Based upon the results, the calculated acute oral LD50 value for male and female rats treated with the test substance was determined to be 1569 mg/kg bw, with a 95% CL of 1243-1980 mg/kg. The test substance is therefore considered classified as acute oral toxicant category 4 according to CLP regulation.

Executive summary:

In the dose-range finding study, four fasted animals per dose level, two per sex, were administered the test article at 1000 / 3000 / 6300 and 10000 mg/kg, orally, by gavage.

Signs observed were decreased, activity, ptosis, salivation, decreased muscle tone, dyspnea, abnormal gait, abnormal stance, ataxia, discoloration around mouth and anus and prostration. None of the rats died at 1000 mg/kg.
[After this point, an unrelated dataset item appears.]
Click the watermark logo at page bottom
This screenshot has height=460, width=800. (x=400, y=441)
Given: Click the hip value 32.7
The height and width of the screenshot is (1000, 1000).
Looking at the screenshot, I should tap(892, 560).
All of the rats died at the 3000 / 6300 and 10000 mg/kg dose levels.

Four groups of ten rats (five males and five females) were fatsed for eighteen hours and administered the test item at a dose levels of 1000 / 1600 / 2000 and 2500 mg/kg by oral gavage. Signs observed included decreased activity, dyspnea, decreased muscle tone, salivation, ptosis, nasal discharge, chromodacryorrhea, diarrhea, abnormal stance, abnormal gait, lacrimation and prostration. Two of ten rats died at 1000 mg/kg, five died at 1600 mg/kg, seven died at 2000 mg/kg and eight died at 2500 mg/kg. Necropsy of the animals dying on study revealed fluid-filled stomachs and intestines with multiple lesions in the stomach. No visible lesions were observed at terminal necropsy.

Based upon the results of the acute oral toxicity study in rats, the calculated acute oral LD50 for male and female rats treated with the test item, was determined to be 1569 mg/kg with 95% confidence limits of 1243 to 1980 mg/kg. The calculated acute oral LD50 in males was determined to be 1960 mg/kg with 95% confidence limits of 1376 to 2792 mg/kg. The calculated acute oral LD50 in females was determined to be 1231 mg/kg with 95% confidence limits of 860 to 1761 mg/kg.